On May 18th, the United States Supreme Court decided in a 5-4 ruling that Maryland’s personal income taxation structure violates the dormant Commerce Clause of the U.S. Constitution and is therefore unconstitutional. As a result, the Comptroller of the Treasury of Maryland v. Wynne case could have a profound impact on other state and local taxes across the United States.
In addition to its own State income tax, the Comptroller of Maryland also collects an additional county income tax from Maryland residents and a special nonresident tax from Maryland nonresidents. For Maryland residents, the State allows a credit for taxes paid to other jurisdictions on income earned outside of Maryland. However, this credit may not be applied against the county income tax. The Court determined that this structure discriminates against interstate commercial transactions by more heavily taxing income earned outside of Maryland.

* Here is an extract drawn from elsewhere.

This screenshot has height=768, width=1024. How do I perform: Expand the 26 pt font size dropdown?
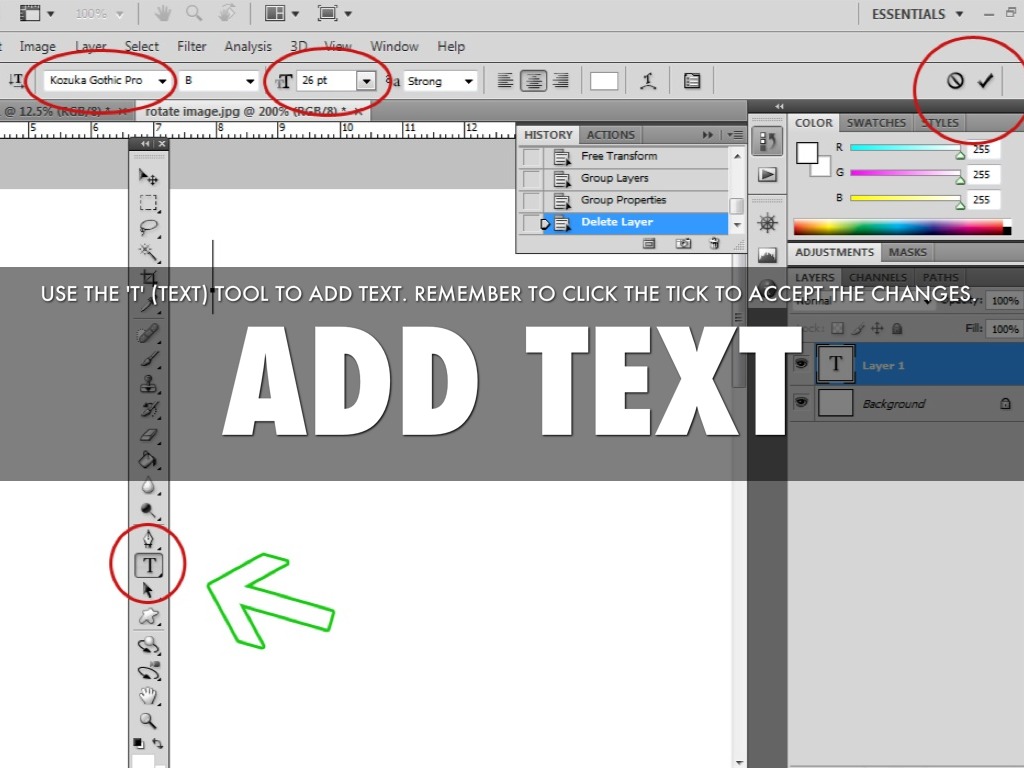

Tax practitioners are evaluating the applicability of the Wynne case to existing taxing structures in other jurisdictions. For example, Ohio municipal income tax structures, some of which only allow partial income tax credits for taxes paid to other jurisdictions, have come under the microscope. Taxpayers should stay tuned to potential litigation or state and municipal tax law changes arising from this decision. Moreover, Maryland residents may be eligible to file refund claims with the State. Some estimates show that Maryland will owe over $200 million in refunds to eligible taxpayers. GBQ will provide further updates as additional information becomes available.